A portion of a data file
>>>>>
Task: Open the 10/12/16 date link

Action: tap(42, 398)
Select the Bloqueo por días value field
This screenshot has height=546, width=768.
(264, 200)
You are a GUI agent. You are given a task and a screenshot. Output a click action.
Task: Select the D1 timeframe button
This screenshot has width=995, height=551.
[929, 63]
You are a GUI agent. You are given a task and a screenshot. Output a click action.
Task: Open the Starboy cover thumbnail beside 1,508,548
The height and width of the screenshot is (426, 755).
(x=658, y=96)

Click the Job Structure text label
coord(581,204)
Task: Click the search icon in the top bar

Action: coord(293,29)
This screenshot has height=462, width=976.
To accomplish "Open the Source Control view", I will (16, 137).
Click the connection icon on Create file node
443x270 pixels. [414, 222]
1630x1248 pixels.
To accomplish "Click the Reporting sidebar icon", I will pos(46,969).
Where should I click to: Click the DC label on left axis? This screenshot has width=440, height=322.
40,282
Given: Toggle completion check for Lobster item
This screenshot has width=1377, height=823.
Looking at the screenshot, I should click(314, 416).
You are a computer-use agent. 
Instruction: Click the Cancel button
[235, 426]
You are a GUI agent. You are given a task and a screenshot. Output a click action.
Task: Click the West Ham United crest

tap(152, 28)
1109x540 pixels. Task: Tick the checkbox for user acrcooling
<<<<<
Your objective
Convert the items, from their first line through the line containing "coord(581,204)" (both included), into a numbered list, omitting any blank lines.

Solution to this exercise
1. Task: Open the 10/12/16 date link
2. Action: tap(42, 398)
3. Select the Bloqueo por días value field
4. This screenshot has height=546, width=768.
5. (264, 200)
6. You are a GUI agent. You are given a task and a screenshot. Output a click action.
7. Task: Select the D1 timeframe button
8. This screenshot has width=995, height=551.
9. [929, 63]
10. You are a GUI agent. You are given a task and a screenshot. Output a click action.
11. Task: Open the Starboy cover thumbnail beside 1,508,548
12. The height and width of the screenshot is (426, 755).
13. (x=658, y=96)
14. Click the Job Structure text label
15. coord(581,204)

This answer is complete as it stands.